Biology of Reproduction, Vol 53, 1465-1473, Copyright © 1995 by Society for the Study of Reproduction

ARTICLES

Damage to rat spermatozoal DNA after chronic cyclophosphamide exposure

J Qiu, BF Hales and B Robaire
Department of Pharmacology and Therapeutics, McGill University, Montreal, Quebec, Canada.

Treatment of male rats with low dosages of cyclophosphamide causes a dramatic increase in early embryo death among their progeny without significantly affecting the general health of the male. It is hypothesized that cyclophosphamide exerts its effects by targeting specific components of spermatozoal nuclei. The purpose of the present studies was to investigate the effects of chronic cyclophosphamide treatment on spermatozoal DNA. Two approaches were pursued. The first was to determine total DNA damage by using the alkaline elution method. The second was to study spermatozoal DNA template function by using an in vitro DNA synthesis system.
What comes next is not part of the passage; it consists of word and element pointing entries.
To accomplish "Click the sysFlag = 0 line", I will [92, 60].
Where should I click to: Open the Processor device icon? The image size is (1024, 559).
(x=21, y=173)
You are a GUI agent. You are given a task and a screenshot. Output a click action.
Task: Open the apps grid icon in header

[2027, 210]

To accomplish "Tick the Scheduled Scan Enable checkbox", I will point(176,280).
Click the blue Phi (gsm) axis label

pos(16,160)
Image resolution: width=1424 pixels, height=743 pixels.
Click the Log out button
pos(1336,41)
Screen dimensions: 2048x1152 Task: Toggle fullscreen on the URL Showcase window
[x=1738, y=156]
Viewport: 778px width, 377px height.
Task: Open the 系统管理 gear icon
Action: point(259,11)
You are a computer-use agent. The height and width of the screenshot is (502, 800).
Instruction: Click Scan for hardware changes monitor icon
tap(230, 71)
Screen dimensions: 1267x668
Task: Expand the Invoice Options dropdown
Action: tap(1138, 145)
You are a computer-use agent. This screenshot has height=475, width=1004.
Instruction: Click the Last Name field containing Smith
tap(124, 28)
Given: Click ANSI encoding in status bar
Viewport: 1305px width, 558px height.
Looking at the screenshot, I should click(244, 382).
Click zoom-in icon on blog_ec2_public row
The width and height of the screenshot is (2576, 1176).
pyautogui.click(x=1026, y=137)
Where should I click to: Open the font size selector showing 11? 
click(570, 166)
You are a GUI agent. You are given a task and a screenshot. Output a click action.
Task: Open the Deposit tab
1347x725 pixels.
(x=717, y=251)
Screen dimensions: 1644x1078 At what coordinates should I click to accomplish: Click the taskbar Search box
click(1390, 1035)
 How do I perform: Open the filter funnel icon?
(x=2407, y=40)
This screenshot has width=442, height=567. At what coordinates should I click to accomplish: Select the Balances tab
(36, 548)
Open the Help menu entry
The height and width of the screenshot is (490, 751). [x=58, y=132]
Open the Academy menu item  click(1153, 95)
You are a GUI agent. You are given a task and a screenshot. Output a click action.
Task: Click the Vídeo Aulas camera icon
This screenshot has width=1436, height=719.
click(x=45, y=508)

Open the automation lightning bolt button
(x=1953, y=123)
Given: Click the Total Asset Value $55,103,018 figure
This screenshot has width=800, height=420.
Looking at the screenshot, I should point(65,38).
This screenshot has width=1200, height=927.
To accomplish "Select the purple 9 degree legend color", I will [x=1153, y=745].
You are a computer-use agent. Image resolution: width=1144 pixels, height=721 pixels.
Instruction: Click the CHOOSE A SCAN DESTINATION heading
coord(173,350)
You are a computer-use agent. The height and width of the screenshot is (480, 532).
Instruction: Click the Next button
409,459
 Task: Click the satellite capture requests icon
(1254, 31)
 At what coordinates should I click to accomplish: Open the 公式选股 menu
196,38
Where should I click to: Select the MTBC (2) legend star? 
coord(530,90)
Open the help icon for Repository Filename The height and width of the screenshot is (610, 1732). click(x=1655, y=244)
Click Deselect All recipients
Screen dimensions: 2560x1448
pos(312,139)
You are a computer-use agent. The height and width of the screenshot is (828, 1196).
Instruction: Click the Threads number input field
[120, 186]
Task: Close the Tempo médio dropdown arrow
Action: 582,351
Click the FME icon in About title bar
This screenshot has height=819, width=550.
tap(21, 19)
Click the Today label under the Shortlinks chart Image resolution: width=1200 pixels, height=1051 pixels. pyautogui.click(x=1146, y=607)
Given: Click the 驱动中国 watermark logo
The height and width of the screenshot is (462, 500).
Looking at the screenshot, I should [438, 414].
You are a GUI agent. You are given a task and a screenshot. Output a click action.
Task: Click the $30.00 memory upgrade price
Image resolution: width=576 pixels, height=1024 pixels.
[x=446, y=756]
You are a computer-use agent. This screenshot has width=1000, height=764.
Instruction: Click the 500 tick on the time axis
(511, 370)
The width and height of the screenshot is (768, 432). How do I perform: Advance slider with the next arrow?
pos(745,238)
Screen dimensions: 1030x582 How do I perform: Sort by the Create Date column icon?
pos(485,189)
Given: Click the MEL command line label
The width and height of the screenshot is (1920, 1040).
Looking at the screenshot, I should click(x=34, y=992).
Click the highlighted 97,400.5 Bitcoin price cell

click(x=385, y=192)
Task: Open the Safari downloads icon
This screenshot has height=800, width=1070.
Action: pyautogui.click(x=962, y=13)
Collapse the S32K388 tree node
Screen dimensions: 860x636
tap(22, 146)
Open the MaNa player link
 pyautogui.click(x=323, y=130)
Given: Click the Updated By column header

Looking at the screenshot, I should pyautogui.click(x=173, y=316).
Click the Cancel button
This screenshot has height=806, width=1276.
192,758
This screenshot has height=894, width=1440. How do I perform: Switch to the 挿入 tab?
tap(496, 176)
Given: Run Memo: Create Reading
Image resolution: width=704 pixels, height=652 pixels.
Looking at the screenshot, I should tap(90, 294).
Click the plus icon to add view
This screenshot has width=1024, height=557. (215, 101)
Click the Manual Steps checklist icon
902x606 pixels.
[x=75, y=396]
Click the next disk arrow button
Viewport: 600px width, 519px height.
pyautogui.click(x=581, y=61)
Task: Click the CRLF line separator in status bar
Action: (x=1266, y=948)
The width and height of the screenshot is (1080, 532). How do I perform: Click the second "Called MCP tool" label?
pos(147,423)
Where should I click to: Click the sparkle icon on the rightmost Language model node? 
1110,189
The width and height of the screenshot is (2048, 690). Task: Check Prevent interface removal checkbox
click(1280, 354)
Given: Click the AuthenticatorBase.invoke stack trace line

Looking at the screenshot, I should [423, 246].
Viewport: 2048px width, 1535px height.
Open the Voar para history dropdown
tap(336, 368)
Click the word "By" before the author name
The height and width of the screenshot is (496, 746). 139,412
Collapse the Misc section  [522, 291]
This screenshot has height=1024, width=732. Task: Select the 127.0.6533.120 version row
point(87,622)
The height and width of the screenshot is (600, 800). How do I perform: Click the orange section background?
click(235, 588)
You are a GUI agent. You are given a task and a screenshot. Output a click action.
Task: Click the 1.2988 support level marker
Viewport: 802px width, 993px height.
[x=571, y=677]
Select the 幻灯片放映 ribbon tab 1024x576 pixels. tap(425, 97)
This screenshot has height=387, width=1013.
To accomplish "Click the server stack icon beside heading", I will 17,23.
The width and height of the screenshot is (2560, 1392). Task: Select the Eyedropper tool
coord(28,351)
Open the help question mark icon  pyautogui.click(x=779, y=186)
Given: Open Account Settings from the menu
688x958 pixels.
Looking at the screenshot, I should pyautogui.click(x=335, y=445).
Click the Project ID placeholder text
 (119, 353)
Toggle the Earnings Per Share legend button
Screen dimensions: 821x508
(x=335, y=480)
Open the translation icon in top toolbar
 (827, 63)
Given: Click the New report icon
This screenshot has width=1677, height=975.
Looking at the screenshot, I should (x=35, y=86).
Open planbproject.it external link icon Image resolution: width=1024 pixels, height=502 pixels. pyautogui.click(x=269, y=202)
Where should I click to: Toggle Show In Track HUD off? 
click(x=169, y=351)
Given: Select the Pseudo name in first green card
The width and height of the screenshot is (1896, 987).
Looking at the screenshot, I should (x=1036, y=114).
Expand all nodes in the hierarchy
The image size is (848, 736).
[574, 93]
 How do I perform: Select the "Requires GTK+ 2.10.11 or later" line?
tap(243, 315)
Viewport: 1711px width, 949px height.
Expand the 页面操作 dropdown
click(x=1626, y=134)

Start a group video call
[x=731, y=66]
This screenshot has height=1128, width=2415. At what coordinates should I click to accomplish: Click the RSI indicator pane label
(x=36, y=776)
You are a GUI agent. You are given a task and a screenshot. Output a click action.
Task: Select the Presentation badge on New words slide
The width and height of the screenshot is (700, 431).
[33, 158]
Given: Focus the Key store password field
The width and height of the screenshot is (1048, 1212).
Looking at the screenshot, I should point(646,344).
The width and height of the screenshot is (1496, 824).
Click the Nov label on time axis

Adult male rats were treated with saline or cyclophosphamide (6.1 mg/kg/day) daily for 1 or 6 wk. Cauda epididymal spermatozoa were collected and subjected to alkaline elution using DNA-DNA dot hybridization to quantify the fractionated DNA. One week of treatment with cyclophosphamide caused DNA single strand breaks that could be detected only in the presence of proteinase K in the lysis solution; no DNA cross-links were observed in the animals that received 1-wk drug treatment. In contrast, 6 wk of treatment with cyclophosphamide induced a significant increase in both DNA single strand breaks and cross-links in spermatozoal nuclei; the cross-links were attributable primarily to DNA-DNA linkages. The availability of spermatozoal DNA for template function was not affected by 1 wk of treatment with cyclophosphamide but was markedly affected after 6 wk of treatment with this drug. It is proposed that during chromatin transition processes the male genome may be in an open dynamic state with many exposed sites that are vulnerable to alkylating agents. Since there is no DNA repair during spermiogenesis, damage to the genome by alkylation at this stage may be cumulative, resulting in the production of dysfunctional germ cells.